Henry's answer is very succinct and nice. But let me add another solution, proceeding the lines of your initial thoughts, i.e. working with the complement, thus showing that it is possbile to do it that way.
For this we need some way to detect that we have at least one proper prefix from our language. We introduce
$$
\operatorname{prefcount}_n(L) := \{ u \in L \mid \mbox{at least $n$ proper prefixes of $u$ are contained $L$} \}
$$
then we have
$$
(\min(L))^C = L^C \cup \operatorname{prefcount}_1(L)
$$
and by the closure properties of regular languages by union and complement, if we can establish that the $\operatorname{prefcount}_n$-operator preserves regularity, we are done. (also note that $\operatorname{prefcount}_0(L) = L$). Let $\mathcal A = (X, Q, \delta, q_0, F)$ be an automaton for $L$, then set
$$
Q' := Q \times \{ 0,1,\ldots, n + 1\}, \quad
F' := F \times \{n+1\}
$$
(the second component in the state essentially counts how often we entered a final state in the processing of the word), and
$$
\delta((q, i), x) := \left\{\begin{array}{ll}
(\delta(q,x), i) & \delta(q, x) \notin F \\
(\delta(q,x), i+1) & \delta(q,x) \in F \end{array}\right.
$$
for $i = 0,\ldots, n$ and $\delta((q,n+1), x) := (\delta(q,x), n+1)$.

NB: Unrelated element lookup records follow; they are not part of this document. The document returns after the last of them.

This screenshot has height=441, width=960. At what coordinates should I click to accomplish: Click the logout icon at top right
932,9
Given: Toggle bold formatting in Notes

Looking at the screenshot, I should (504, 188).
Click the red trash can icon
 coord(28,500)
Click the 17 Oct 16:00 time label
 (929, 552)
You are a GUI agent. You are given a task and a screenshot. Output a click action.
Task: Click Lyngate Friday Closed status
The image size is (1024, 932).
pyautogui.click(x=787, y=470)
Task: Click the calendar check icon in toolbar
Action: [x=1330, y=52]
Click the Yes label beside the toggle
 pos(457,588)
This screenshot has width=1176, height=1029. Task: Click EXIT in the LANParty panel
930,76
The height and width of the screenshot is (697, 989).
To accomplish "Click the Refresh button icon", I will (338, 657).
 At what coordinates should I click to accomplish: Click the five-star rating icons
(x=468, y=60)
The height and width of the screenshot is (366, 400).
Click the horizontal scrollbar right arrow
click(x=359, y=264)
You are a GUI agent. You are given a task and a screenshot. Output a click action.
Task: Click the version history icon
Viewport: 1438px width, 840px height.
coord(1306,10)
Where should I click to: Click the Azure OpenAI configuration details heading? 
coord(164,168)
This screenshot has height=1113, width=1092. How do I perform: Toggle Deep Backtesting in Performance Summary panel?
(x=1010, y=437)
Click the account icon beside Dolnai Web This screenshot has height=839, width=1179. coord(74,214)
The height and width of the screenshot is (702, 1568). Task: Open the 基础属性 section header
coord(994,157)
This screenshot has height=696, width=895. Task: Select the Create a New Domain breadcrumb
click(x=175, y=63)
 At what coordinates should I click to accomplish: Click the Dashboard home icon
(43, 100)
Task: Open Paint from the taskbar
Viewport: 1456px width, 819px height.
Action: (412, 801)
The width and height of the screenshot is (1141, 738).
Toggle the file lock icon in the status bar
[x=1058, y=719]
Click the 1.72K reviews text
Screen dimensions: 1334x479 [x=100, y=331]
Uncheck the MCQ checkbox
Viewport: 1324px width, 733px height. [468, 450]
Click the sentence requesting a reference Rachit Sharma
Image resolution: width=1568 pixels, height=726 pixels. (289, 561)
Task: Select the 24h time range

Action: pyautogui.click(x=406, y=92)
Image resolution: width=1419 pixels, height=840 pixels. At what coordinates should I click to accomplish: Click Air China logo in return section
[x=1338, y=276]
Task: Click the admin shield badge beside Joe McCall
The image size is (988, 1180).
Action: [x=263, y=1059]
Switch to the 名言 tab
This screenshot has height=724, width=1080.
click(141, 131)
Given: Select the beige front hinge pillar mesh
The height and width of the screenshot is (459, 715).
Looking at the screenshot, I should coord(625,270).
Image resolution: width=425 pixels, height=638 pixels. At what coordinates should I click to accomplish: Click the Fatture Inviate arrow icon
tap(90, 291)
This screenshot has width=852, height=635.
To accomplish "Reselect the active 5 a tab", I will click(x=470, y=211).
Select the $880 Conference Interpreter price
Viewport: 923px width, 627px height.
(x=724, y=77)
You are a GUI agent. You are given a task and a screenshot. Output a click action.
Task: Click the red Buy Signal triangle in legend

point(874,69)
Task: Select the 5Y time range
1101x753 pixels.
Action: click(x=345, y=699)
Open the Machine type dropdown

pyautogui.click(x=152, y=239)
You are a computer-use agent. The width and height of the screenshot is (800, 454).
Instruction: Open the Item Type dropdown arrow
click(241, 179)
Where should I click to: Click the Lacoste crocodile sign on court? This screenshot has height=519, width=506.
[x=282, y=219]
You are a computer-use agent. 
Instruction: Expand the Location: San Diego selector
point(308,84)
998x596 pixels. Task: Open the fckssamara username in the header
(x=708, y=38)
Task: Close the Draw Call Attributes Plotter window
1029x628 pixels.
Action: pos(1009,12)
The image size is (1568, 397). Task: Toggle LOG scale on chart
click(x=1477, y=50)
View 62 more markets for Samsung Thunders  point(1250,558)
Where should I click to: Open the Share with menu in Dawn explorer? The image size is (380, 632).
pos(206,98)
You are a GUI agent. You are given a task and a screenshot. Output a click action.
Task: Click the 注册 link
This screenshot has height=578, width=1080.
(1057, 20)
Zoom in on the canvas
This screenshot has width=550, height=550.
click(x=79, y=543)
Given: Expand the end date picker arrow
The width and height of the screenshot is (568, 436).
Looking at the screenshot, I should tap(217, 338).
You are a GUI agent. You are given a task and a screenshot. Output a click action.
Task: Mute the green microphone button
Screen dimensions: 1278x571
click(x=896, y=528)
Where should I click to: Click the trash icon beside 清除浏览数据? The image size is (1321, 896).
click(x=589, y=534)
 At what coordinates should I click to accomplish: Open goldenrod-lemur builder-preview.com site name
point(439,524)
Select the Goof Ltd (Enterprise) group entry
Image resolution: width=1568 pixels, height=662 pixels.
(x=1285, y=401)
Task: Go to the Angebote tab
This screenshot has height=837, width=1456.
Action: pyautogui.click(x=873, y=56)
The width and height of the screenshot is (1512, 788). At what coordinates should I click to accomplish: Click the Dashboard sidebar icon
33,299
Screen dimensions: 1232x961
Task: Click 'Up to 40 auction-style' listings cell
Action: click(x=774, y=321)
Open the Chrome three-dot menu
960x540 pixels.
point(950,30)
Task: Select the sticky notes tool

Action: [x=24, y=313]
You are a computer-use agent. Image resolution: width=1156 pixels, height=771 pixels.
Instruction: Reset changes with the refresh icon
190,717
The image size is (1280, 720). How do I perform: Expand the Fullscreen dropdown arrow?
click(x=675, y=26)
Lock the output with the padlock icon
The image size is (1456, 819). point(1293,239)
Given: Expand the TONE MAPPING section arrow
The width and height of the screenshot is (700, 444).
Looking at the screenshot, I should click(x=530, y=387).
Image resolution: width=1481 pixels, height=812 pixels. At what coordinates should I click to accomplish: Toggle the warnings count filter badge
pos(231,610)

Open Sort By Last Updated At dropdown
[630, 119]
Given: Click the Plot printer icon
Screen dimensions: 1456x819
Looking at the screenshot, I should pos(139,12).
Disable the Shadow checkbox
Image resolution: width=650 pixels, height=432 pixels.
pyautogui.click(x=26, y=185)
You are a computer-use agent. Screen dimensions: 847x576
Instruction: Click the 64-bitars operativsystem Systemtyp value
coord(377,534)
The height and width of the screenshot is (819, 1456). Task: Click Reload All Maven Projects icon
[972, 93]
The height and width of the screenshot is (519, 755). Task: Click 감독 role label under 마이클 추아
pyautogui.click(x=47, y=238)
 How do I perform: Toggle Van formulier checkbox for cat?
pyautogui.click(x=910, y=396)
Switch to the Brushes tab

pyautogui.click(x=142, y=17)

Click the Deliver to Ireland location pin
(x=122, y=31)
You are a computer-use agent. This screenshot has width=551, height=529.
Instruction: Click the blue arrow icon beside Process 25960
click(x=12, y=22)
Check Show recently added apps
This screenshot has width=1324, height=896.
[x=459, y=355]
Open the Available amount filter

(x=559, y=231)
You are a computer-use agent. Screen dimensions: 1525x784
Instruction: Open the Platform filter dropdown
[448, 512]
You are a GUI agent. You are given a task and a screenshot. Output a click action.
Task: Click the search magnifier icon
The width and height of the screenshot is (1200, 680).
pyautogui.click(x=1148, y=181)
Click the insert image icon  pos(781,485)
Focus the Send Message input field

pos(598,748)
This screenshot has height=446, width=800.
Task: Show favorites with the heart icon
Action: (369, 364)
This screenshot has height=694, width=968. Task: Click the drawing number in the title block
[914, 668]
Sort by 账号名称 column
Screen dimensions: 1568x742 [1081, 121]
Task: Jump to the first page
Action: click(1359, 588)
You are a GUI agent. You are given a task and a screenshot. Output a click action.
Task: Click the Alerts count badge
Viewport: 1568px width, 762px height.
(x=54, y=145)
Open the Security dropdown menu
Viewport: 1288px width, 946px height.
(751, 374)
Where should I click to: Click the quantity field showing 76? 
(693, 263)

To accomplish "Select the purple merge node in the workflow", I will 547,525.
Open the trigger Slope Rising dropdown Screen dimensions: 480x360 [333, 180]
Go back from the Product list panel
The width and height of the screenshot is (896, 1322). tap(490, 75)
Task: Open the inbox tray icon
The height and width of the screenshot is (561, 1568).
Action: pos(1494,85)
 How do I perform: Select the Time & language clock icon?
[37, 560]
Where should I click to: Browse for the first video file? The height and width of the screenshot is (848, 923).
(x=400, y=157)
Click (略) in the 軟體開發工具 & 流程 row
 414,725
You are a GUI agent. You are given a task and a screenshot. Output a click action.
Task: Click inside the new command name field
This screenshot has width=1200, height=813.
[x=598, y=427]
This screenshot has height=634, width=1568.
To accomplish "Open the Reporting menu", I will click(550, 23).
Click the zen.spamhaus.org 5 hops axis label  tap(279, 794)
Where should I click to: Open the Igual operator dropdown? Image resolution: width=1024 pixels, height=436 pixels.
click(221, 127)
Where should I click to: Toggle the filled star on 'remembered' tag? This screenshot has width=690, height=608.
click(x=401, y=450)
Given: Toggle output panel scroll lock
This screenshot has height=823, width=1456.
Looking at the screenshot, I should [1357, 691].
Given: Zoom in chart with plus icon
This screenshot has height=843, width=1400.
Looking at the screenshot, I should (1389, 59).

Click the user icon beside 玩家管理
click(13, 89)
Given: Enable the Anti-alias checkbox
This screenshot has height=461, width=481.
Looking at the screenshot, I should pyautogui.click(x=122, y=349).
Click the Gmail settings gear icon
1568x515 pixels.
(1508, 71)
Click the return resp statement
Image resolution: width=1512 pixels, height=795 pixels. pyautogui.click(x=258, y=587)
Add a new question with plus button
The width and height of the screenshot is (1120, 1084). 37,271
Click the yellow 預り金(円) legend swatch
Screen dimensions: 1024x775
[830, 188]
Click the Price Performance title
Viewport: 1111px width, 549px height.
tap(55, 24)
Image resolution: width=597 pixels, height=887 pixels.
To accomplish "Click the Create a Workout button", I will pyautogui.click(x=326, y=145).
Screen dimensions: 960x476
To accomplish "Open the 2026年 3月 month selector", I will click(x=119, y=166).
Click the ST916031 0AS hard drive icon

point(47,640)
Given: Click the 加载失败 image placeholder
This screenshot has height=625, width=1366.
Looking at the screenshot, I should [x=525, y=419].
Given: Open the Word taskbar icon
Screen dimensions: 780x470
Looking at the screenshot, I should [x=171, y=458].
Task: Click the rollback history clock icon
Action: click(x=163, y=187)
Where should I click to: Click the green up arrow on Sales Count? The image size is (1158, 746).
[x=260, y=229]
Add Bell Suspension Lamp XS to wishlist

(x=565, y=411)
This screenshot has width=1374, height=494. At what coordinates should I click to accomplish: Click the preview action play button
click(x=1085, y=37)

Set $\mathcal A' := (Q', X, \delta', (q_0,0), F')$, I claim $L(\mathcal A') = \operatorname{prefcount}_n(L)$.
To see this, let $u \in \operatorname{prefcount}_n(L)$. Note that by forgetting the second component, the automaton essentially works like the original one (this could be made more precise by the notion of automata homomorphism), or said differently we have $n+1$ ''layers'' of the same automaton that work the same, despite that before entering a final state, we switch to the ''next layer''. Hence if $u$ has $n$ proper prefixes in $L$, by processing $u$ we switch for the first occurence to the first layer, for the second proper prefix to the second layer, hence after processing of the $n$ proper prefixes we are in the $n$-th layer, and here we continue processing $u$ like the original automaton. As $u \in L$ we have to enter a final state one more time, i.e. switch to the $n+1$ layer, then either we are done ($u$ has precisely $n$ proper prefixes from $L$), or we continue processing $u$ in the $n+1$ layer, where we have to enter a final state again as $u \in L$, in either case we end up in a state from $F \times \{n+1\}$, i.e. $u$ is accepted by the automaton. Conversely let $w \in L(\mathcal A')$, then $w$ moves the automaton into a state from $F \times \{n+1\}$. By construction this mean in processing the proper prefixes we must have passed through a final state in the original automaton $n$ times, i.e. $w$ must have $n$ proper prefixes from $U$. $\square$
Finally let me give one easy generalisation of this, define for $U, V \subseteq X^{\ast}$ the language
$$
\operatorname{prefcount}_n(U,V) :=
\{ u \in U \mid \mbox{at least $n$ proper prefixes from $u$ are contained in $V$}\}
$$
and I claim that for regular $U,V$ this set is also regular. Let
\begin{align*}
\mathcal A_1 & = (Q_1, X, \delta_1, q_{01}, F_1) \\
\mathcal A_2 & = (Q_2, X, \delta_2, q_{02}, F_2)
\end{align*}
be two automata for $U$ and $V$ respectively. Then set
$$
Q := Q_1 \times Q_2 \times \{0,\ldots, n+1\}, \quad
F := F_1 \times Q_2 \times \{n+1\}
$$
and
$$
\delta((q, q', i), x) := \left\{
\begin{array}{ll}
(\delta_1(q,x),\delta_2(q',x), i) & \mbox{if } \delta_2(q',x)\notin F \\
(\delta_1(q,x),\delta_2(q',x),i+1) & \mbox{if } \delta_2(q',x) \in F
\end{array}\right.
$$
for $i = 0,\ldots, n$ and
$\delta((q,q',n+1), x) := (\delta_1(q,x), \delta_2(q,x),n+1)$. Set
$\mathcal A = (Q, X, \delta, (q_{01}, q_{02}, 0), F)$
and we have $L(\mathcal A') = \operatorname{prefcount}_n(U,V)$, the proof is similar as above.